Yield potentials of traditional colored rice genotypes
The presence of variability is a prerequisite for any breeding program. We found significant variation among the colored rice genotypes for yield and component traits presented in Table 3. Dimrou showed early flowering (90 days) and early maturing (106.5 days) genotypes displayed in mean Table 4. However, the highest panicle length (32.38 cm) and plant height (137.97 cm) were observed in Khau Pakhi 1, which is a local traditional germplasm of Arunachal Pradesh. The highest spikelet fertility was observed in the genotype Krishna (89.48%); in which a high Zn breeding line, IR95048:1-B-11-20-10-GBS recorded the highest 1000-grain weight (30.22 g). The highest (32.73 g) seed yield per plant was recorded for Jengoni, which was more than the check variety Bahadur (28.67 g). Other high-yielding genotypes recorded were Kajoli chokuwa (28.25 g), Khau Pakhi 1(26.03 g), Joha Bora (23.38 g), and Herapoa (23.09 g). The highest (55.75%) harvest index was observed for the Kajoli chokuwa genotype.
Additive gene effects in pigmented rice genotypes
High genotypic and phenotypic coefficients of variation were observed for grain yield per plant, yield per plant, and harvest index. High broad-sense heritability was observed for all the characters presented in Table 5 and Fig. 2. The genetic advance was high for plant height, days to maturity, 1000-grain weight, decorticated grain length, length breadth ratio, seed yield per plant, biological yield per plant and harvest index. Heritability estimates in broad-sense, GCVs, and PCVs were high for grain yield per plant, biological yield per plant, and harvest index. The plant height, days to maturity, 1000-grain weight, decorticated grain length, length breadth ratio, seed yield per plant, biological yield per plant, and harvest index were recorded for high heritability in concurrence with high genetic advance, indicating additive gene effects. Thus, additive gene effects were predominant for these characters in colored rice of the NE region of India.

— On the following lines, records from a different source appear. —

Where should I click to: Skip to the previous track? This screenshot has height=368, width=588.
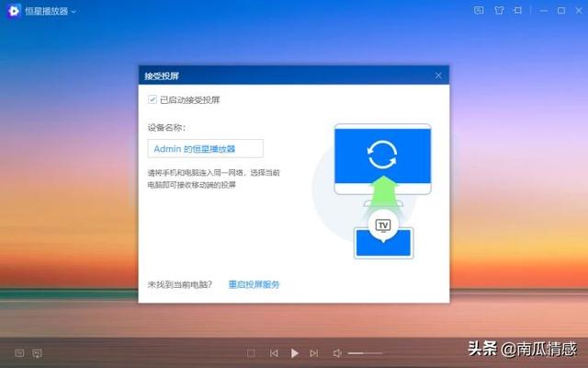tap(274, 353)
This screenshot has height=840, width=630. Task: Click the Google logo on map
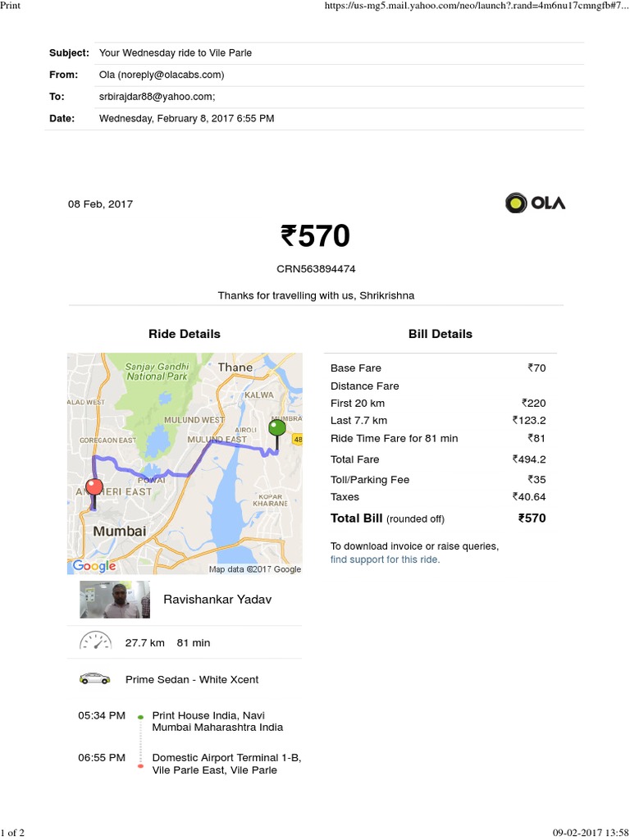pyautogui.click(x=94, y=566)
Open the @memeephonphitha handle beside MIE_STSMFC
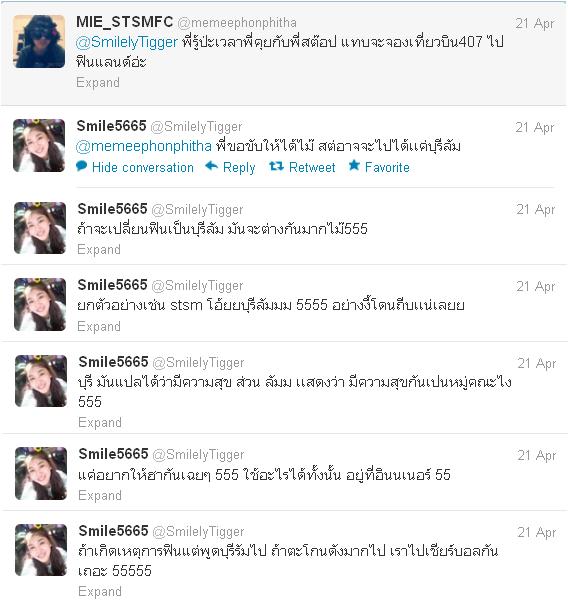This screenshot has width=568, height=616. tap(237, 23)
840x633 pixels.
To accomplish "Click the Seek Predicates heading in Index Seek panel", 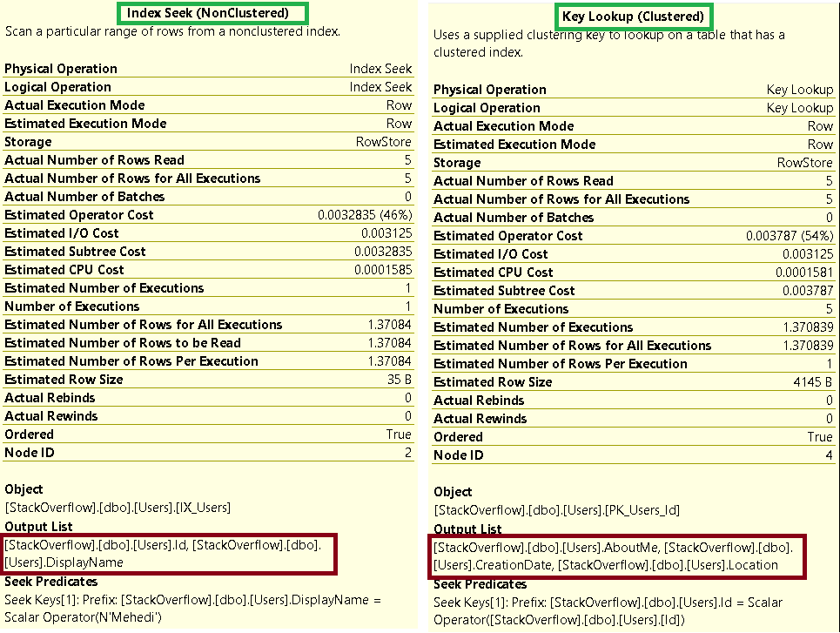I will click(51, 582).
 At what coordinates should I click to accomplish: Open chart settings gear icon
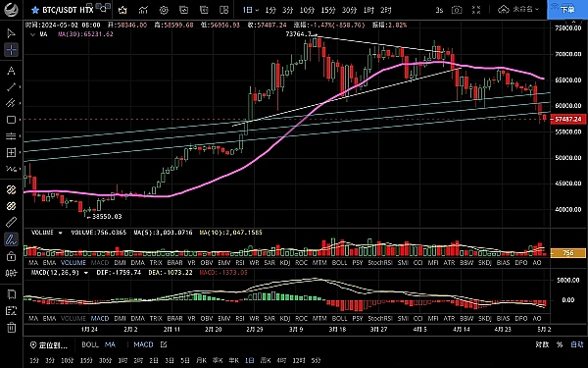[164, 10]
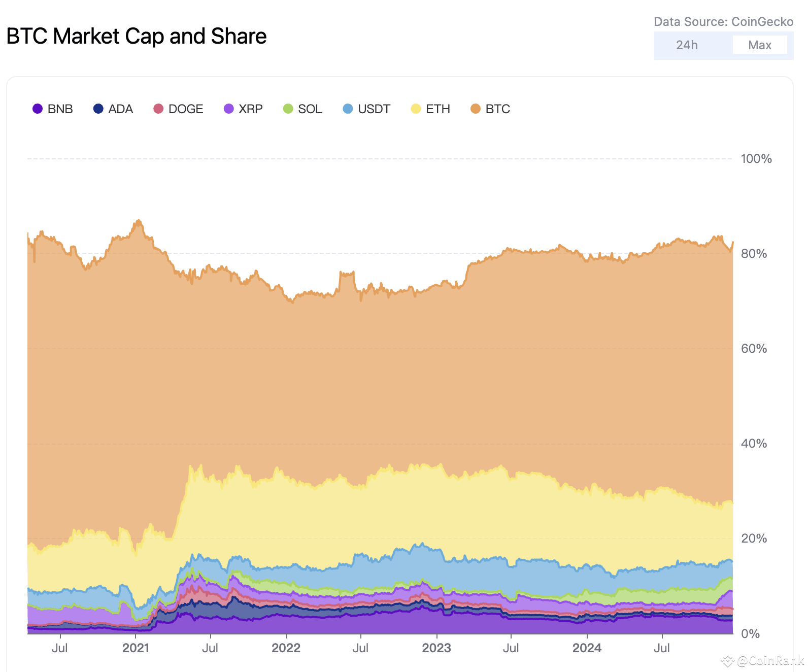Click the BTC Market Cap and Share title
This screenshot has width=808, height=672.
pyautogui.click(x=137, y=36)
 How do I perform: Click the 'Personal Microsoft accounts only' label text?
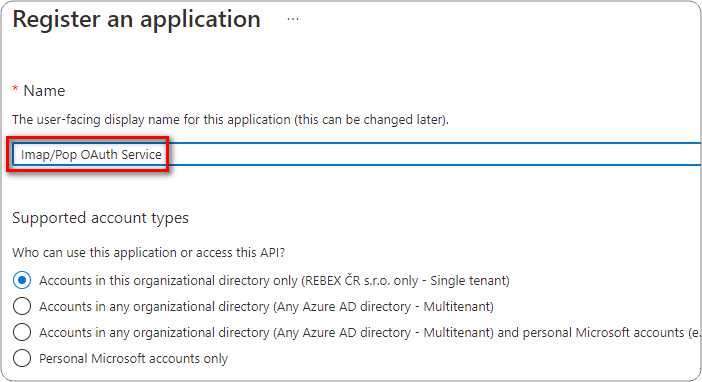133,359
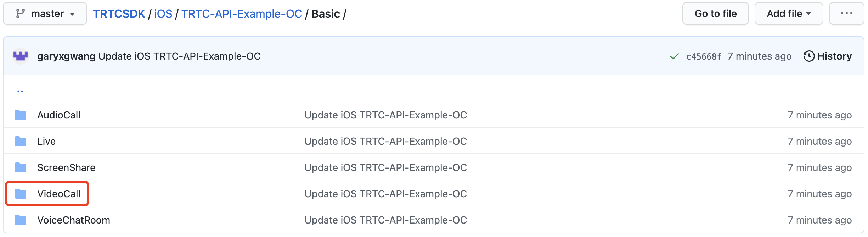Open garyxgwang author profile link
The width and height of the screenshot is (868, 237).
pos(66,56)
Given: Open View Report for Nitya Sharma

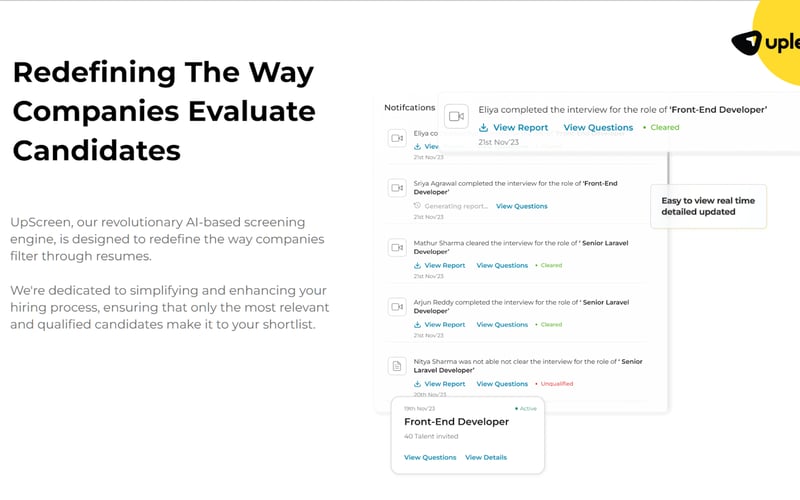Looking at the screenshot, I should (445, 384).
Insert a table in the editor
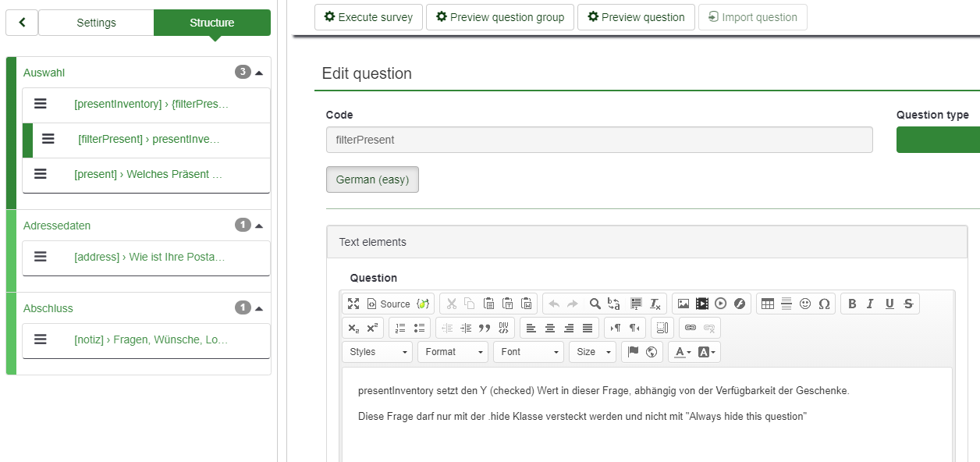The width and height of the screenshot is (980, 462). point(768,304)
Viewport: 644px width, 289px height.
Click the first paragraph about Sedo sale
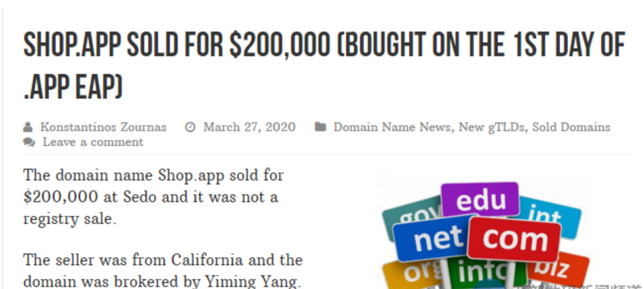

High phytochemical activity in pigmented rice genotypes
The estimates of mean square due to genotype were highly significant for all the traits such as total phenol content (TPC), total antioxidant activity, and anthocyanin content indicating sufficient variation among the genotypes studied in Table 6. In our study, all the pigmented rice genotypes contained a higher amount of phenolic compound than a non-pigmented form of rice presented in Table 7. The TPC ranged from 197.74 mg in Lal aus to 554.40 mg in Tulashi bora, which were pigmented rice genotypes. The DPPH (2,2-diphenyl-1-picrylhydrazyl) free radical scavenging activity in brown rice samples ranged from 59.40 to 89.40% in pigmented rice and 9.28% to 16.43% in non-pigmented rice genotypes. Jengoni was recorded to contain the highest antioxidant activity followed by Tulashi bora, Kola Ahu, and Ikhojoy. The anthocyanin content recorded in brown rice samples varied from 57.98–152.07 μg in pigmented rice genotypes. It was observed that in some of the non-pigmented rice genotypes, anthocyanin content was not detected. The highest content of anthocyanin was found in pigmented glutinous rice variety of Assam i.e. Tulashi bora (152.07 μg); followed by Kajoli chokuwa (139.87 μg) and Jengoni (127.05 μg).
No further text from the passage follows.